Readings from Breda Wall Ryan, John MacKenna, and Robyn Rowland

DOIRE PRESS will host a reading at The Crane Bar, Sea Road, next Monday June 8, featuring Breda Wall Ryan, John MacKenna and Robyn Rowland, all three of whom have recently had had new collections published by the Indreabhán-based company.

Breda Wall Ryan grew up on a farm in County Waterford and now lives in County Wicklow. Her awarded fiction has appeared in The Stinging Fly, The Faber Book of Best New Irish Short Stories 2006-7 and The New Hennessy Book of Irish Fiction. Her poems have also been widely published and she won the 2015 Gregory O’Donoghue International Poetry Competition. In A Hare’s Eye is her debut collection. In the words of poet Paula Meehan ‘Breda Wall Ryan bears witness to her own vulnerable life, to the lives of others, to the life of the world — and to all that she sees, even in the darkest places, she brings the light of her careful attention.’

By The Light of Four Moons is John McKenna’s 2nd poetry collection. It is a journey through the personal and the universal. Inspired by private and public events and by the landscapes which have always been central to both his prose and poetry, the collection finds MacKenna searching among the interwoven worlds of the emotional, natural, personal and sacred for his inspiration. Written in a language that is accessible and immediate, the poems will resonate with those who read in search of the unexpected in the commonplace.

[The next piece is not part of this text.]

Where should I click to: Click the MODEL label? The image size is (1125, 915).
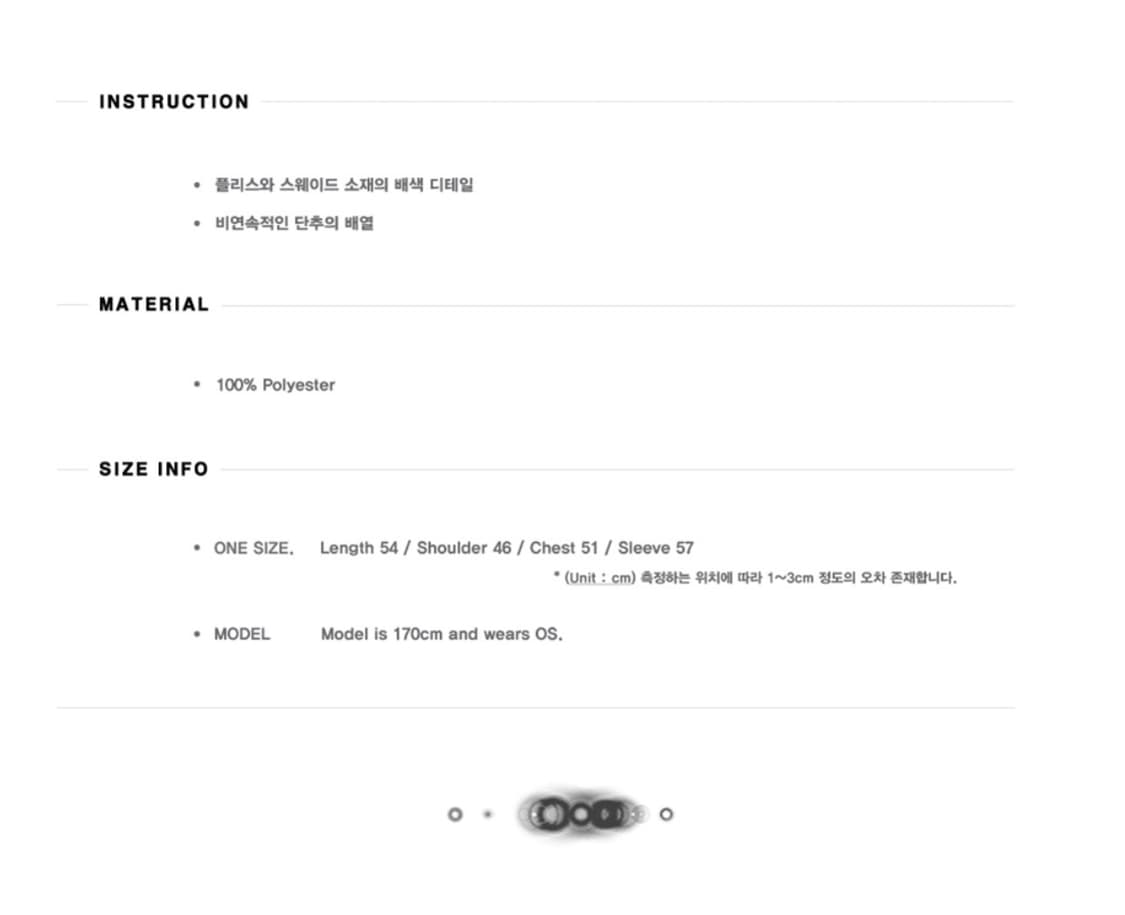click(x=242, y=634)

John MacKenna is the author of seventeen books— novels, short-stories, memoir, biography and poetry. He has also written a number of stage and radio plays and is a frequent contributor to RTE Radio1. He is a winner of the Hennessy New Writing Award, The Irish Times Fiction Award and the Cecil Day Lewis Literary Award.

Robyn Rowland is an Irish-Australian dual-citizen, annually visiting for thirty-three years, now living half-time in Connemara. She has published nine books of poetry and read her work all over the world. The Line of Drift is her first collection with Doire and is a high-water mark in her writing, with language of lush passion and poems alive with vividness and energy. She has also just published the bi-lingual This Intimate War: Gallipoli/Çanakkale 1915, which is an English-Turkish edition by 5 Islands Press.